Explicitly Guided Information Interaction Network for Cross-modal Point Cloud Completion
Hang Xu, Chen Long, Wenxiao Zhang, Yuan Liu, Zhen Cao, Zhen Dong, Bisheng Yang
TL;DR
EGIInet tackles cross-modal point cloud completion by explicitly guiding information interaction between a partial point cloud and a single-view image. It introduces a unified encoder to align modalities and a separable interaction pathway (SFTnet) supervised by a Gram-matrix based FT-Loss, followed by a simple cross-attention fusion and a XMFnet-like decoder to produce the completed shape.
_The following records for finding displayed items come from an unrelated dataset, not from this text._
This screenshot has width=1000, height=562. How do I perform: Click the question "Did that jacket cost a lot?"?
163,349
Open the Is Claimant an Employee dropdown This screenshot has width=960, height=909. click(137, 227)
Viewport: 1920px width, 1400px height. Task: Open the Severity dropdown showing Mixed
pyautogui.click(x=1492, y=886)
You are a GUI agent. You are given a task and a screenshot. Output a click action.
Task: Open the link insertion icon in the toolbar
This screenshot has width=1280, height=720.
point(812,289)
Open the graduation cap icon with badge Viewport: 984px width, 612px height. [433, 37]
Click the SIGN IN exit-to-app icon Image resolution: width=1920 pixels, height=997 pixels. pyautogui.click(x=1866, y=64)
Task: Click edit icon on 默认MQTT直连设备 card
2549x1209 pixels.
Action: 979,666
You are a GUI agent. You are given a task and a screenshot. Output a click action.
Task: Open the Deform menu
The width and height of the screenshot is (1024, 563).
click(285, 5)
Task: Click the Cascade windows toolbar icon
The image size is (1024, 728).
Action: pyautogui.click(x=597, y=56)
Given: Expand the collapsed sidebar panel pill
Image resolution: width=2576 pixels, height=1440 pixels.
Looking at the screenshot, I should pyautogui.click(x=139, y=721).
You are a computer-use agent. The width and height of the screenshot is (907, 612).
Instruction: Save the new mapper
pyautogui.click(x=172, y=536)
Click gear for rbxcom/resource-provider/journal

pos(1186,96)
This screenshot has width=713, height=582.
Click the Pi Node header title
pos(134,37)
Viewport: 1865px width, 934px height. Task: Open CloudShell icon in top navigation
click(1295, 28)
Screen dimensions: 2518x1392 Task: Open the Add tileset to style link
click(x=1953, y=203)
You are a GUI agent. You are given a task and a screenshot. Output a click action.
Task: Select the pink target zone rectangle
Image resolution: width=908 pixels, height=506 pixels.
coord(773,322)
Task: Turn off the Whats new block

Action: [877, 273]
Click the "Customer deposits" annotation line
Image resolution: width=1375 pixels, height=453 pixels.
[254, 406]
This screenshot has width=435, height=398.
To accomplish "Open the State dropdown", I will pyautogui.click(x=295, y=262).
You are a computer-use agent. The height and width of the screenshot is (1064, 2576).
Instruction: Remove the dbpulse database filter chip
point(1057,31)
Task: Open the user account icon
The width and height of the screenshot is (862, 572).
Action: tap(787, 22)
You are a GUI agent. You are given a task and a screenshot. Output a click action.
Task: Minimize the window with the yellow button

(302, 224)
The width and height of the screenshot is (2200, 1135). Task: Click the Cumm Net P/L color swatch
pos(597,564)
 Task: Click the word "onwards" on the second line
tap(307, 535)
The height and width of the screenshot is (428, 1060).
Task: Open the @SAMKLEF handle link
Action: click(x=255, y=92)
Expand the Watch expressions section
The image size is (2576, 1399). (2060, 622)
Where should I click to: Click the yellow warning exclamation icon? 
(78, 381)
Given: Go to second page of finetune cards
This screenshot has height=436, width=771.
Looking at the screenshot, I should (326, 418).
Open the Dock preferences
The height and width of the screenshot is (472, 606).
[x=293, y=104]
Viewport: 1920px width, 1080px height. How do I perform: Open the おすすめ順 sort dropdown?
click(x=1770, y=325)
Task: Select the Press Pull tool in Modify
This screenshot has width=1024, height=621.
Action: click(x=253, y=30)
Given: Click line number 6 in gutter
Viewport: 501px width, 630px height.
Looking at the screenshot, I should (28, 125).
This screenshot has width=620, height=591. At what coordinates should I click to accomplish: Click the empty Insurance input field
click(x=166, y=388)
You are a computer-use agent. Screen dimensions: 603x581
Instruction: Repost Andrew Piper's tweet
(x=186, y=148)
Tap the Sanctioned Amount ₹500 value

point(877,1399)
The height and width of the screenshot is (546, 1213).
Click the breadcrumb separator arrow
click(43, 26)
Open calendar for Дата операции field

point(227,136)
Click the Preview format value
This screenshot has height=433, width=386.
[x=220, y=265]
The FT-Loss comprises an Informational Loss and a Structural Loss, with Gram matrices $G(\mathbf{F}) = \mathbf{F}^T \bullet \mathbf{F}$ enabling explicit transfer of structural cues; this yields state-of-the-art results on ShapeNet-ViPC with fewer parameters (9.03M vs 9.57M) and a notable $16\%$ reduction in $l_2$-CD over the previous best. The work demonstrates that explicit guidance in multi-modal fusion improves reliability and accuracy of view-guided completion and suggests broader potential for explicit interaction in multi-modal tasks.
Abstract
In this paper, we explore a novel framework, EGIInet (Explicitly Guided Information Interaction Network), a model for View-guided Point cloud Completion (ViPC) task, which aims to restore a complete point cloud from a partial one with a single view image. In comparison with previous methods that relied on the global semantics of input images, EGIInet efficiently combines the information from two modalities by leveraging the geometric nature of the completion task. Specifically, we propose an explicitly guided information interaction strategy supported by modal alignment for point cloud completion. First, in contrast to previous methods which simply use 2D and 3D backbones to encode features respectively, we unified the encoding process to promote modal alignment. Second, we propose a novel explicitly guided information interaction strategy that could help the network identify critical information within images, thus achieving better guidance for completion. Extensive experiments demonstrate the effectiveness of our framework, and we achieved a new state-of-the-art (+16% CD over XMFnet) in benchmark datasets despite using fewer parameters than the previous methods. The pre-trained model and code and are available at https://github.com/WHU-USI3DV/EGIInet.